The island of Eleuthera as seen from a plane on June 25, 2018. Disney Cruise Line has been given a tentative green light by the government of the Bahamas to build a cruise port on the southern end of the island.
(Daniel Slim / AFP/Getty Images)

In a decision criticized by locals and environmentalists, the government of the Bahamas has given tentative approval to a plan by Disney Cruise Line to build a cruise port on the southern tip of the thin, 110-mile-long island of Eleuthera.

The port would be part of a 746-acre development by the subsidiary of the Walt Disney Co. entertainment empire and would include a pier, shops, marina, restaurants and walkways through nearby forest and around salt ponds.

In a statement, the Bahamian Cabinet said the project would “create approximately 150 new jobs and an array of entrepreneurial opportunities for residents of Eleuthera and Bahamians in general.”


The project has split the approximate 11,000 residents on the island, with some Disney critics pushing for a rival plan that they say would generate more revenue and jobs for island residents.

The rival project, proposed by a nonprofit group called One Eleuthera Foundation, calls for preserving the land at the southern tip of Eleuthera as a park with tourist attractions, including a small condo-hotel project, canoe rentals, a dive center and horseback tours. The land features a lighthouse overlooking a white-sand beach.

The rival project had the support of Lighthouse Point Partners, a coalition of local and environmental groups including the Bahamas National Trust.

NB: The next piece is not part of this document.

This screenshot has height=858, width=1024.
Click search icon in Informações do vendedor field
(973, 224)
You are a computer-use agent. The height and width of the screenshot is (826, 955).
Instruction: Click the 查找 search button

“We are obviously disappointed that our proposal was not given a fair chance to be heard by the government,” said Shaun Ingraham, chief executive of One Eleuthera Foundation. “The Lighthouse Point Partners were offering a new sustainable model for the development of this site, but instead the government went with what was familiar over what could have provided more jobs and better-paying jobs for the people of South Eleuthera.”

The government’s statement said the National Economic Council gave preliminary approval for the Disney project Friday, but final approval will have to come from Parliament after details are agreed upon and studies are completed.

The land is private property that Disney has already agreed to buy, pending government approval.


Prime Minister Hubert Alexander Minnis attended a public meeting Oct. 10 on the island to discuss the two proposed projects, but Disney critics say locals and government officials wearing Disney T-shirts took charge of the meeting. Video images of the meeting show audience members loudly booing critics of the Disney project.

In a statement, Jeff Vahle, president of Disney Cruise Line, said Disney looks “forward to working with government and the people of the Bahamas to create new economic opportunities while preserving the natural beauty of Lighthouse Point.”